• [What you have to do] Return each line of the records below that contains the word "icon", copying every such line in full.

• [The input]
= = =
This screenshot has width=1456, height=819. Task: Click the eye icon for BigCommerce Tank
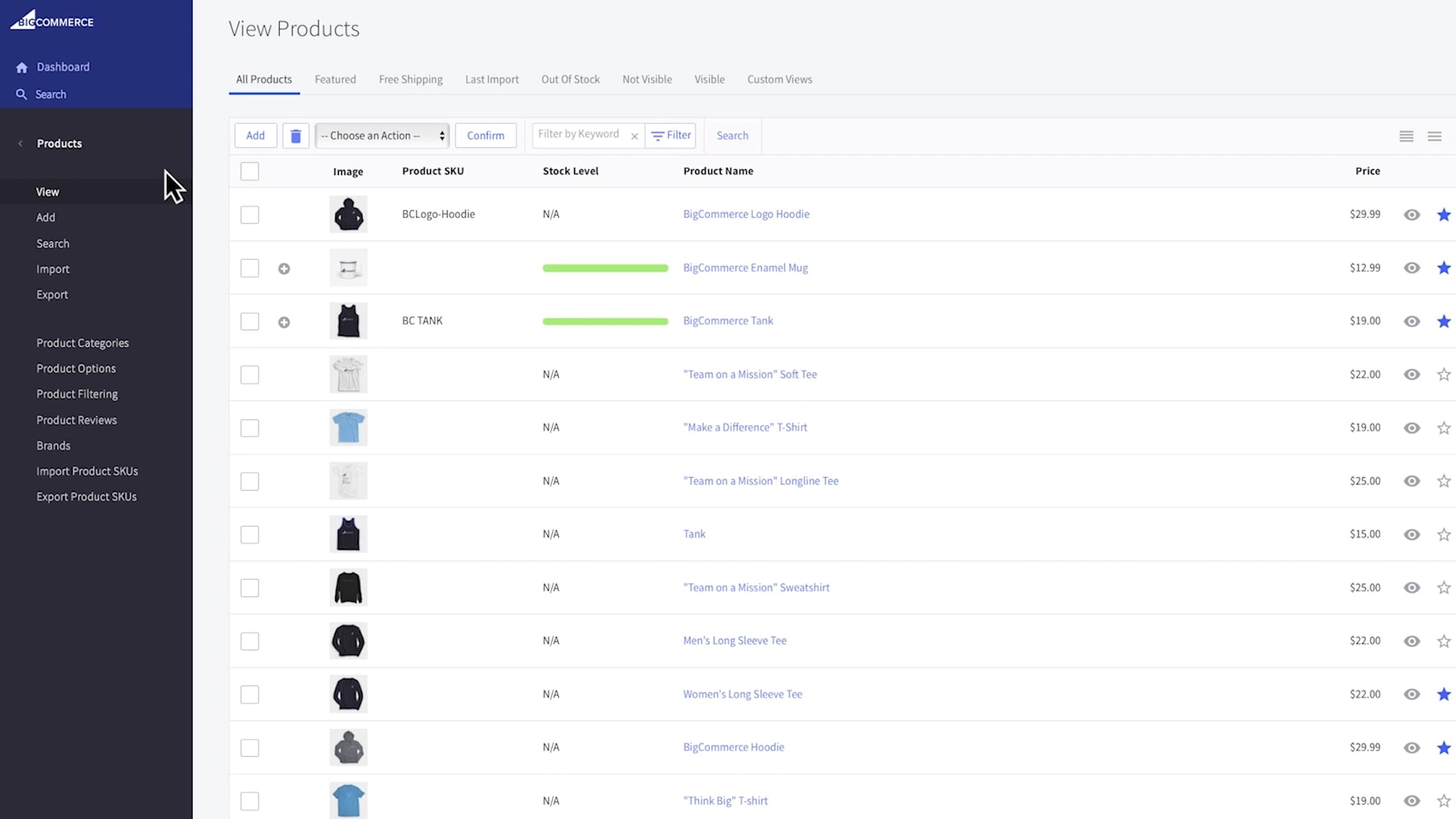click(x=1411, y=320)
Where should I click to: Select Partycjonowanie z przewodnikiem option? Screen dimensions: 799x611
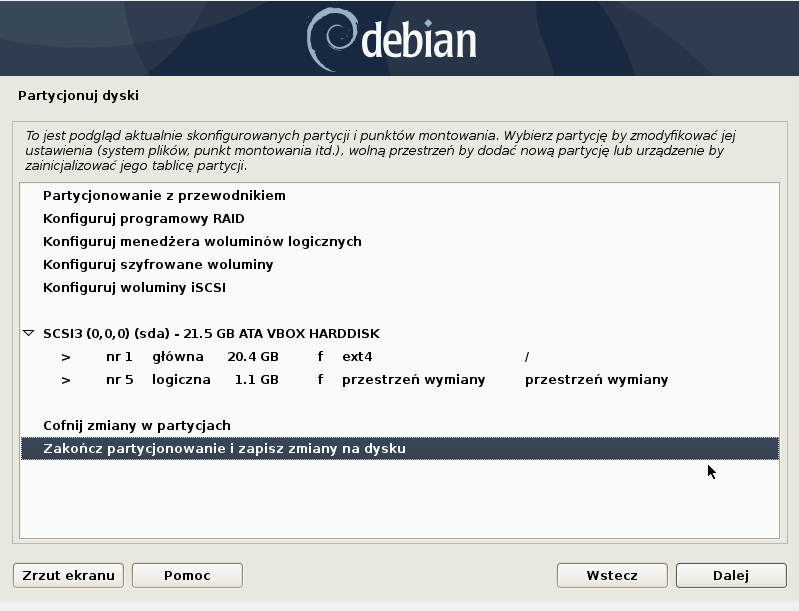[x=164, y=196]
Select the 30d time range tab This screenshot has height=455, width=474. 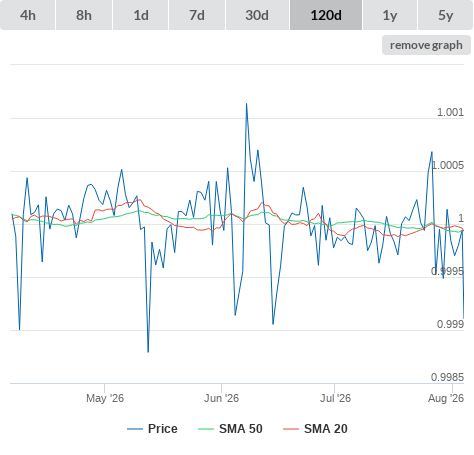point(257,15)
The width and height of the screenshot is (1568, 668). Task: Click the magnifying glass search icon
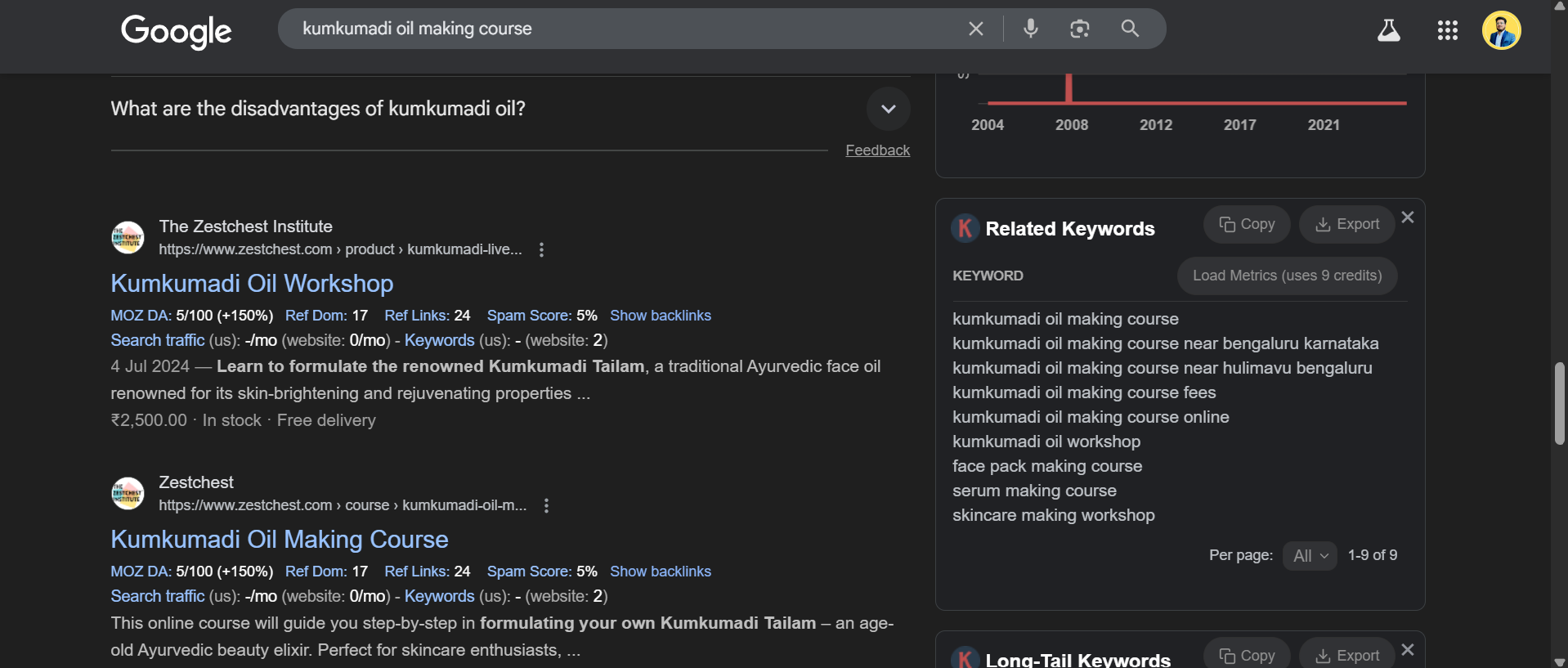[1130, 29]
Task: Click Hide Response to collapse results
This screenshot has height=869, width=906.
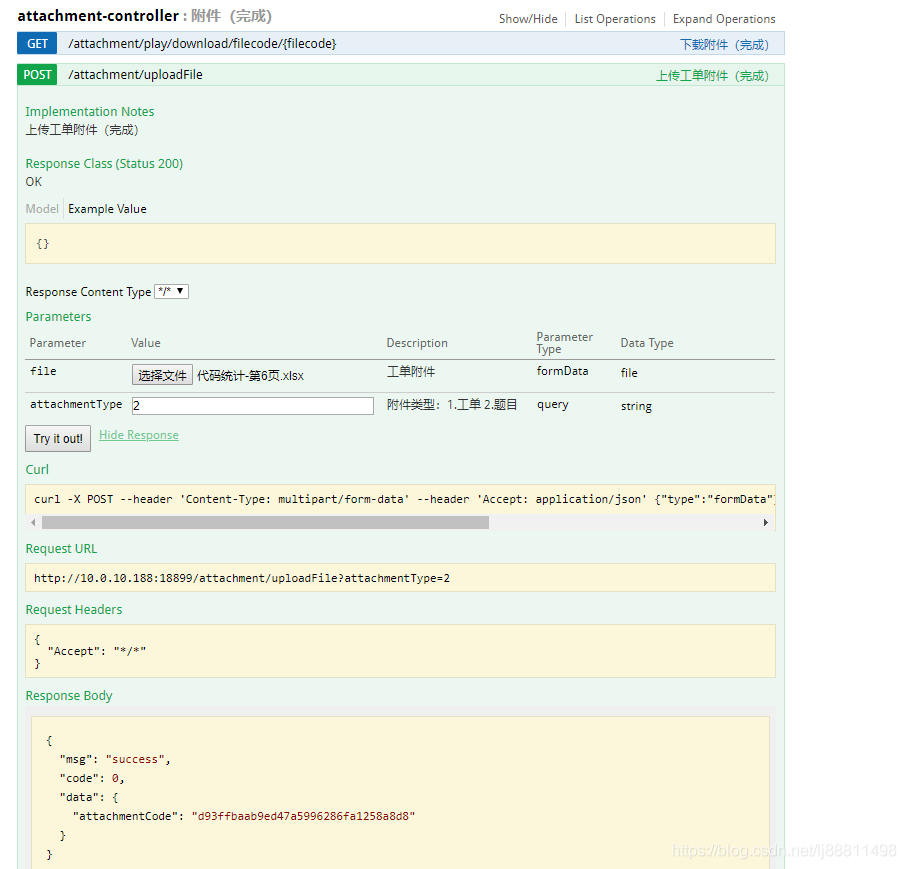Action: click(x=138, y=434)
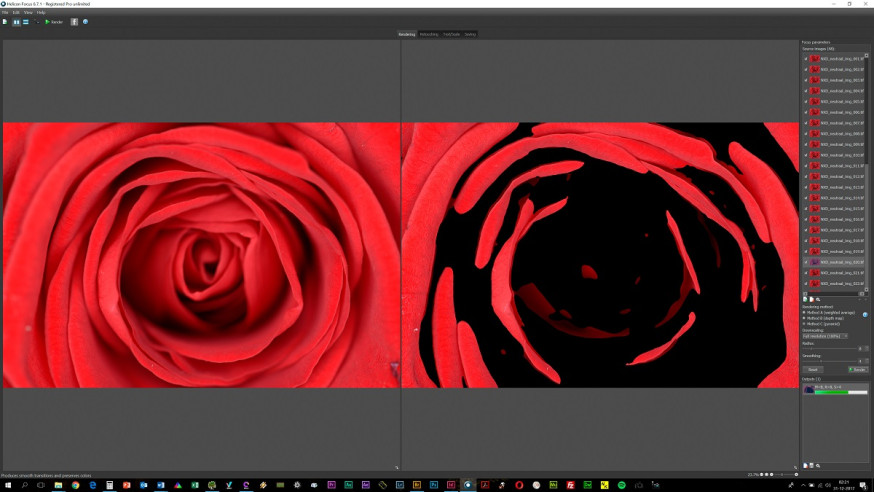Select the Method B (depth map) radio button
The height and width of the screenshot is (492, 874).
point(804,318)
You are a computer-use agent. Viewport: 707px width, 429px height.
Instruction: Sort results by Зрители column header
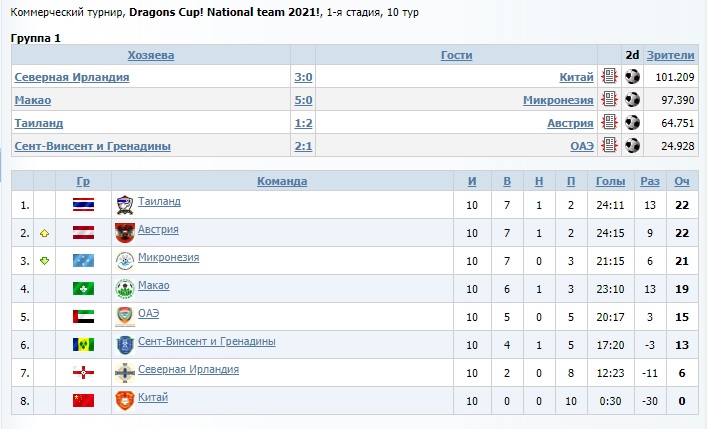tap(669, 55)
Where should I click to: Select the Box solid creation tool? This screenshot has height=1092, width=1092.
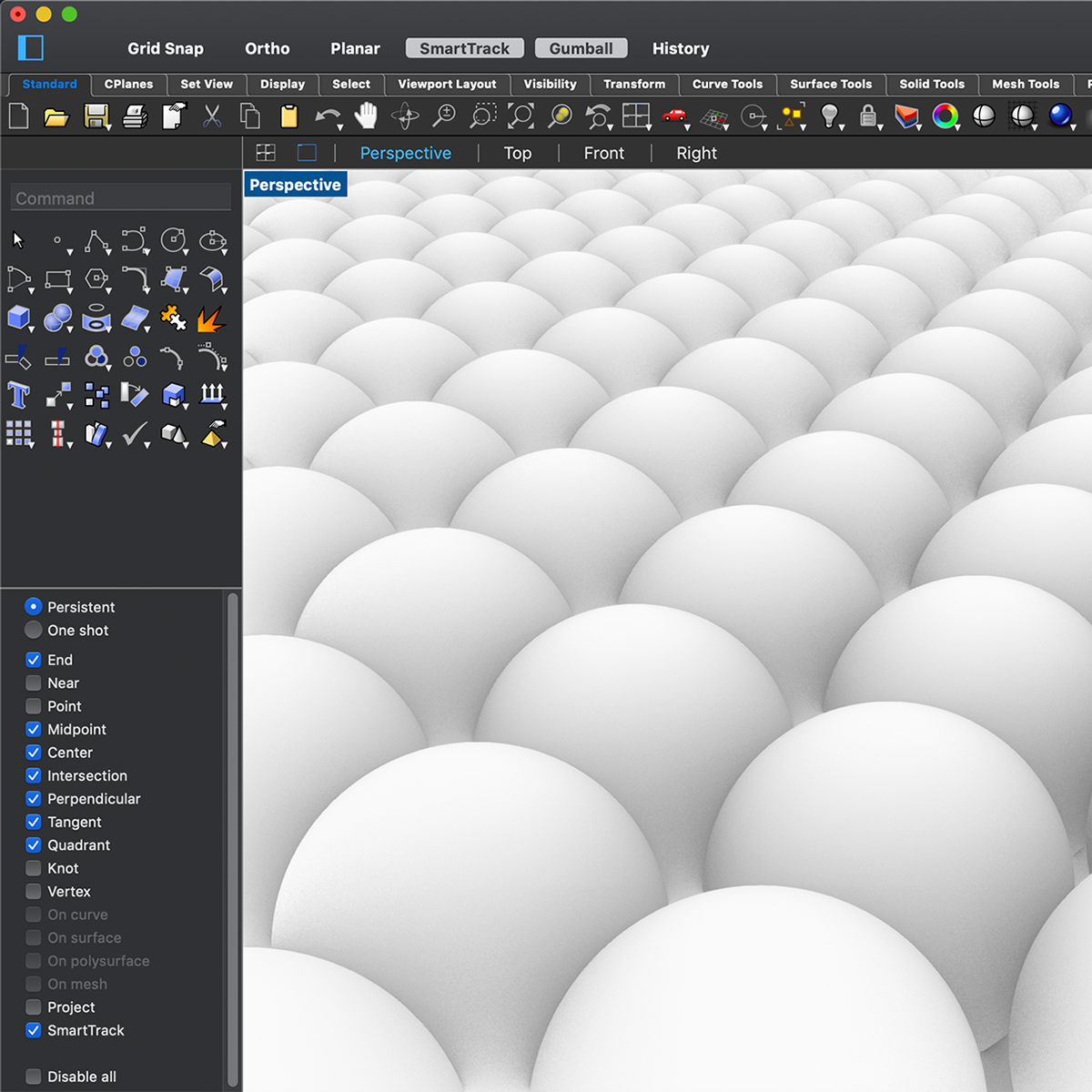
= = =
• [The completed task]
This screenshot has width=1456, height=819. Task: Click the eye icon for BigCommerce Tank
The width and height of the screenshot is (1568, 668). Task: Click the magnifying glass search icon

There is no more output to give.